Fig. 7: Cycle performance of the RCFC at a constant current density of 1 mA cm−2.
figure 7

The RH was set at 100% throughout the experiments.

After 50 cycles, the RCFCs were disassembled, and the recovered HSP sheets were subjected to post-test analyses (Supplementary Fig. 9). In the 1H and 13C NMR spectra, practically no changes were detected in the polymer structure, while loss of the bipyridine ligand of the Ir catalyst was confirmed. In the 1H NMR spectra of the Ir catalyst, appearance of unknown signals was also confirmed. The results indicate that the deterioration of the RCFC with cycling resulted from the leaching and/or the decomposition of the Ir catalyst under the RCFC conditions. Searching the further robust catalyst for the reversible hydrogenation of HSP is the topic of our continuing research.

Conclusion

We have demonstrated the principle and cycle performance of the “all-polymer type” rechargeable PEMFC (RCFC). The use of a low gas permeability PEM, SPP-QP (a polyphenylene-based PEM), was a crucial strategy to enhance the operable time of the RCFC. The maximum operable time was observed for the SPP-QP membrane cell at a constant current density of 1 mA cm−2 and 80 °C, and reached ca. 10.2 s mgHSP−1 (or ca. 509 s for 50 mg of HSP), which was more than a factor of two longer than that (3.90 s mgHSP−1 (or 478 s for 123 mg of HSP)) for the Nafion NRE-212 membrane cell under the same conditions. The RCFCs exhibited reasonable cycleability, at least up to 50 cycles. The mechanistic study herein indicated that the H2 storage capacity and kinetics (H2-releasing/fixing reactions) of the HSP and stability of the catalyst need improvement for further enhancement of the RCFC performance and cycle durability. The features of the RCFC, including safety, ease of handling, and lightweight, could lead to a paradigm shift in mobile PEMFC applications.

Methods

Materials

The Ir catalyst (aqua(6,6′-dihydroxy-2,2′-bipyridine)(pentamethylcyclopentadienyl)iridium(III) bis(triflate)20, Kanto Chemical) was used as received. The SPP-QP membrane10 (25-μm thick, IEC = 2.47 mmol g−1) and the HSP sheet19 (containing 12.6 wt% of the Ir catalyst) were prepared according to the literature.

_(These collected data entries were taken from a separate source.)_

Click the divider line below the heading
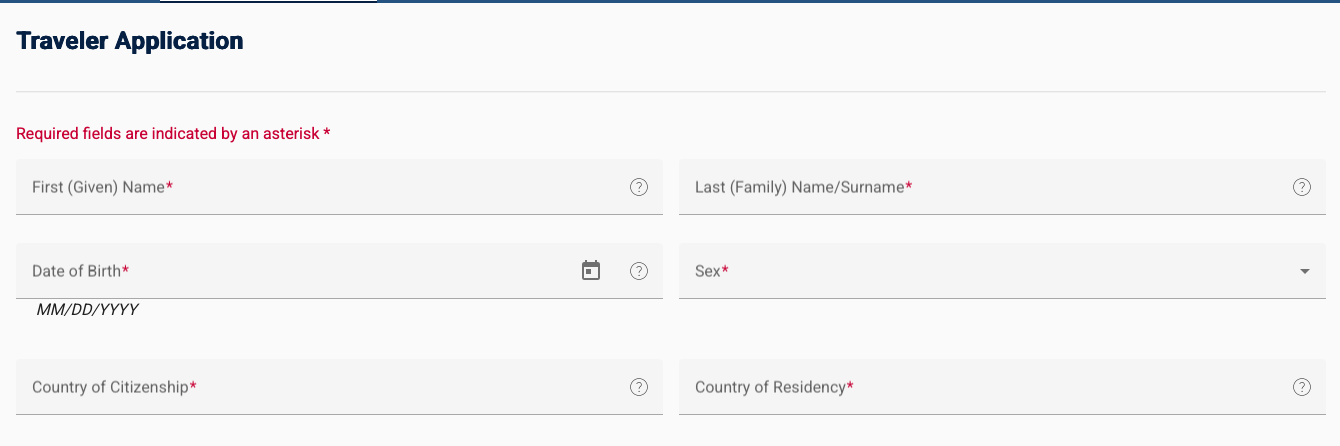The width and height of the screenshot is (1340, 446). [x=670, y=92]
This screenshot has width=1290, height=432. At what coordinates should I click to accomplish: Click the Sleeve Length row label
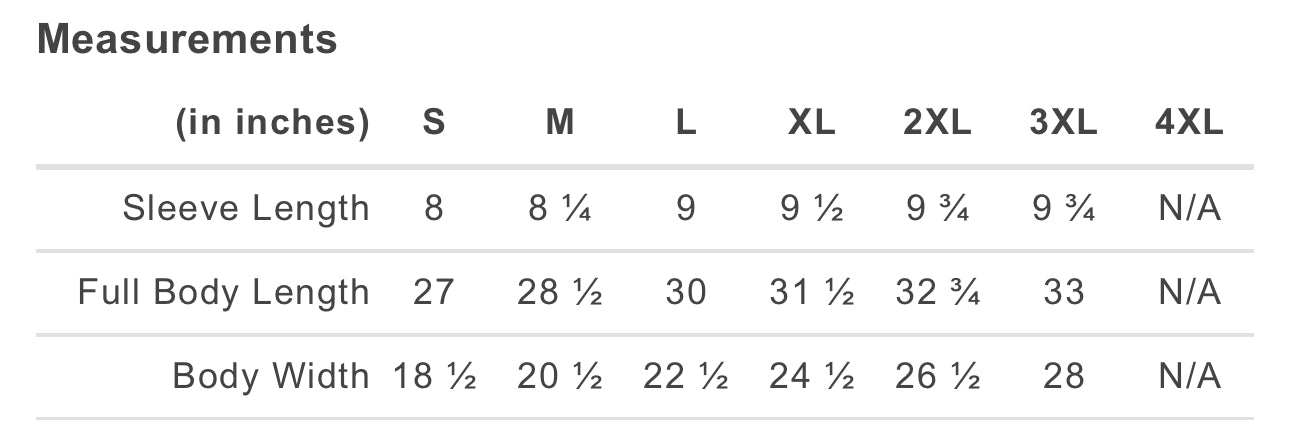(x=246, y=208)
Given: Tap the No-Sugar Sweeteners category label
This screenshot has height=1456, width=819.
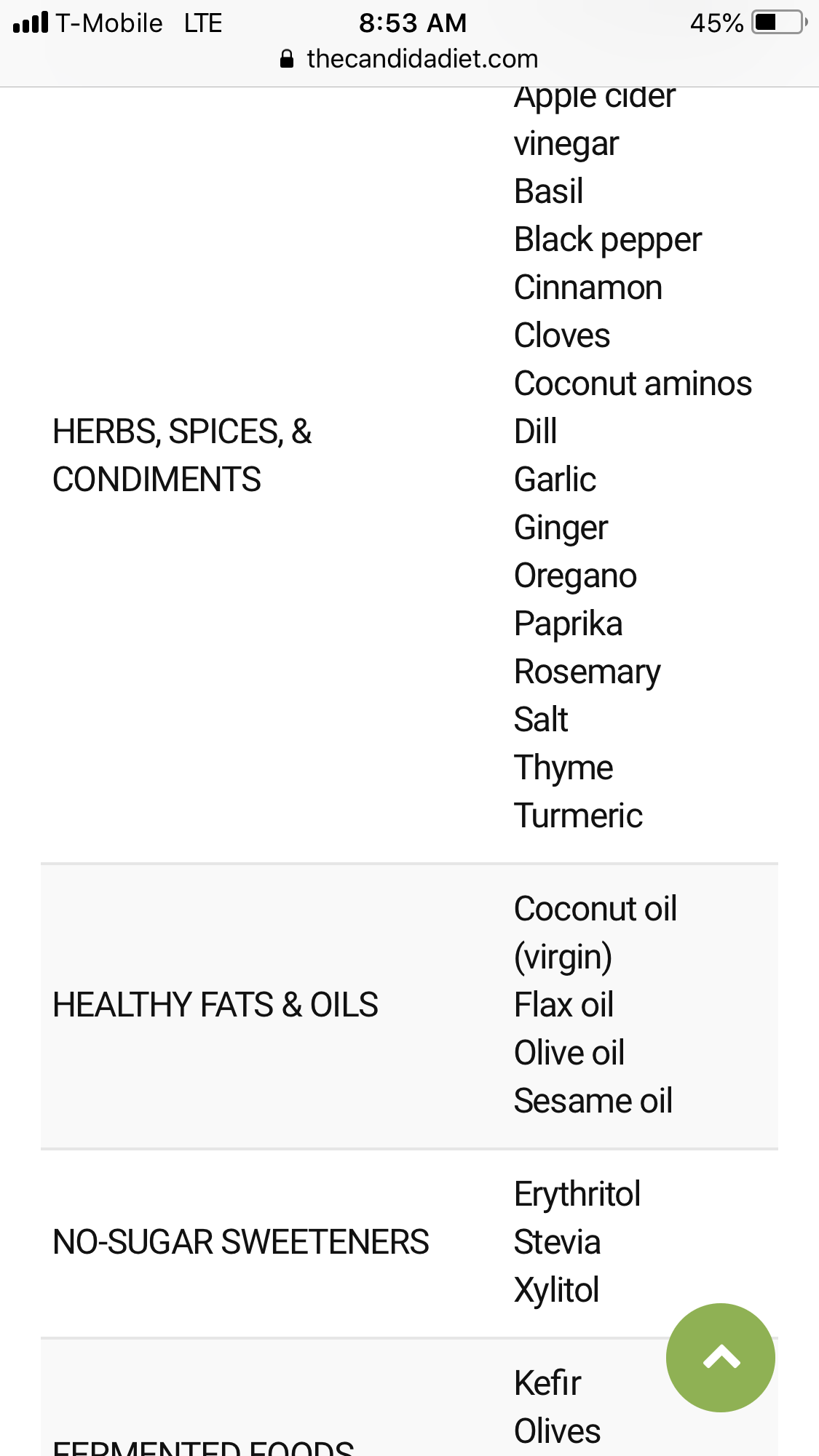Looking at the screenshot, I should click(x=241, y=1242).
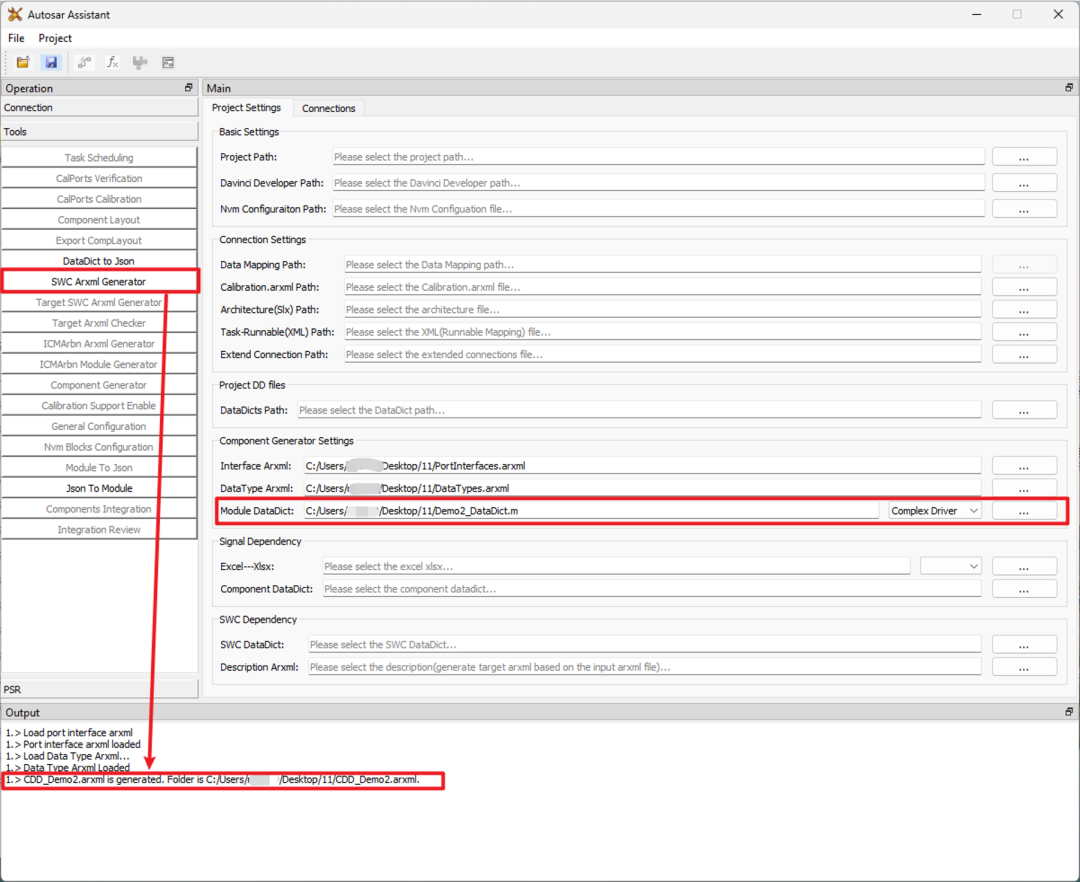The width and height of the screenshot is (1080, 882).
Task: Open the File menu
Action: coord(16,38)
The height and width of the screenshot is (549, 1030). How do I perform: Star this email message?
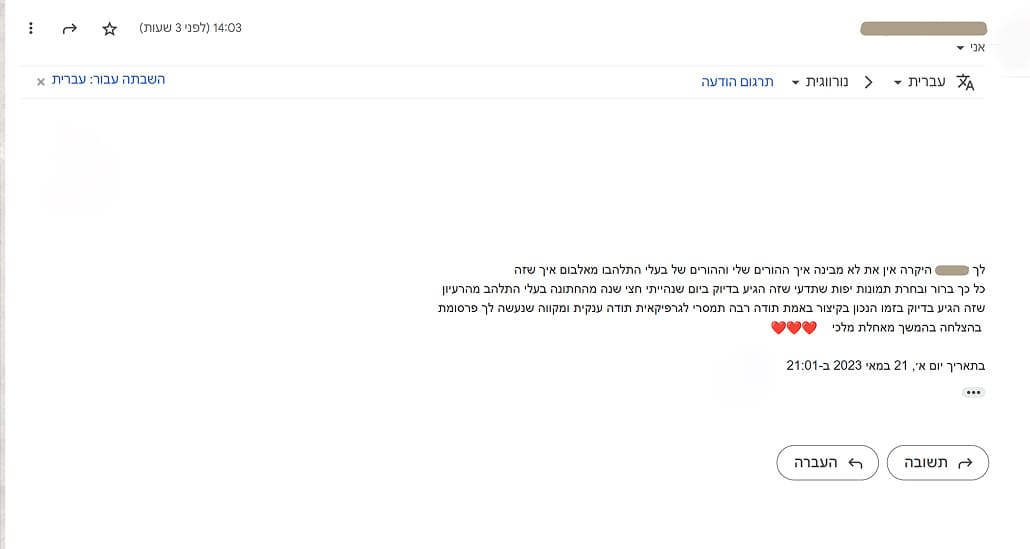tap(109, 28)
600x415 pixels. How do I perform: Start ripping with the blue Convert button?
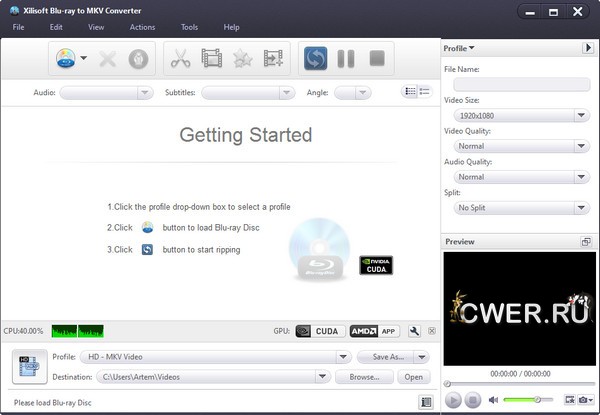316,58
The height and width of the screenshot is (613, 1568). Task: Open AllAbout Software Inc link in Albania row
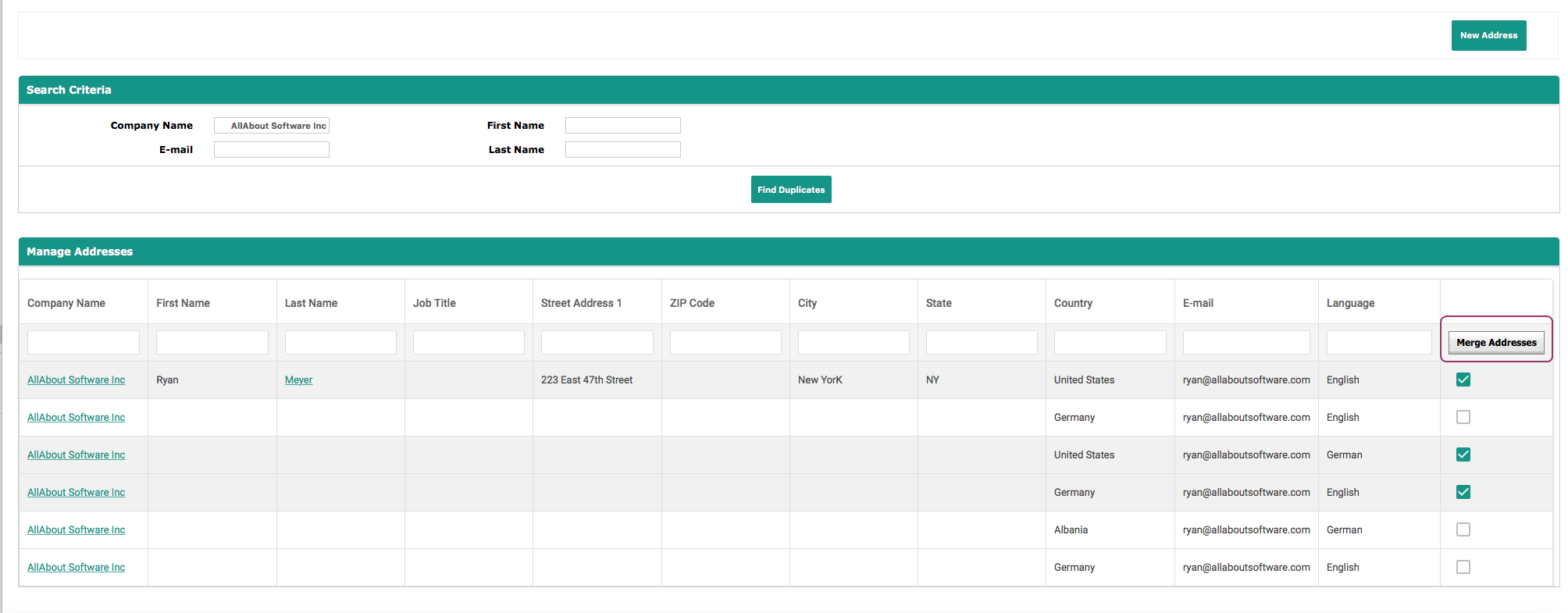(76, 530)
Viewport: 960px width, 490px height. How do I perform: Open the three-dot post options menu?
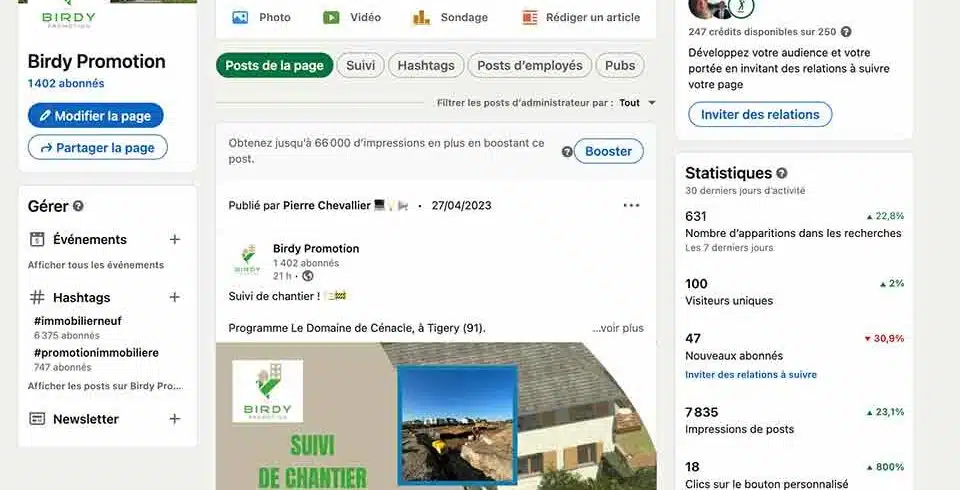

Catalyst paste preparation

A catalyst paste was prepared by mixing a commercial Pt/CB catalyst (1 g, TEC10E50E, Tanaka Kikinzoku Kogyo K. K.), 5 wt% Nafion dispersion (7.52 g, IEC = 0.95–1.03 mmol g−1, D-521, Du Pont), deionized water (4.19 g), and ethanol (8.21 g) by ball milling with zirconia balls (φ = 5 mm) using planetary ball mill (PULVERISETTE 6, FRITSCH) at 270 rpm for 30 min. The mass ratio of the Nafion binder to the carbon support (N/C) was adjusted to 0.70.

MEA fabrication

The SPP-QP cell was prepared as follows. The catalyst-coated membrane (CCM) was prepared by spraying the catalyst paste on both sides of the SPP-QP membrane (25-μm thick, IEC = 2.47 mmol g−1) by means of the pulse-swirl-spray machine (Nordson, nozzle type: A7A for Swirl ver. 3 Dual syringe, type2). The CCM was dried at 60 °C for 12 h and hot-pressed (in-house hot press machine) at 140 °C and 10 kgf cm−2 for 3 min. The geometric area and the Pt-loading amount of the CL were 4.41 cm2 and 0.50 ± 0.05 mg cm−2, respectively. For the cathode side, a GDL (29BC, SGL Carbon Group Co., Ltd, 230-μm thick) and a gasket (silicon rubber–polyethylene naphthalate–silicon rubber (Maxell Kureha Co., Ltd), 200-μm thick, quadratic prism (ca. 6 × 6 cm2) hollowed out (ca. 2.1 × 2.1 cm2) in the center), and for the anode side, a HSP sheet (50 mg, square frustum [1.5-mm thick, upper base ca. 1 × 1 cm2, lower base ca. 2 × 2 cm2]), six GDLs (the same GDL as the above, but hollowed out (ca. 2 × 2 cm2) in the center, 1.38-mm thick in total), and six gaskets (the same gasket as above, 1.2-mm thick in total) were placed on the CCM and mounted into a cell that had serpentine flow channels on both the anode and the cathode carbon separators. The Nafion NRE-212 cell using Nafion NRE-212 membrane (50-μm thick, IEC = 0.98 mmol g−1, Du Pont) was prepared in a similar manner; an HSP sheet (122.5 mg, square frustum [3.3-mm thick, upper base ca. 1 × 1 cm2, lower base ca. 2 × 2 cm2]), twelve GDLs (the same GDL as the above, but hollowed out (ca. 2 × 2 cm2) in the center, 2.76-mm thick in total), and twelve gaskets (the same gasket as above, 2.4-mm thick in total) were used for the anode side.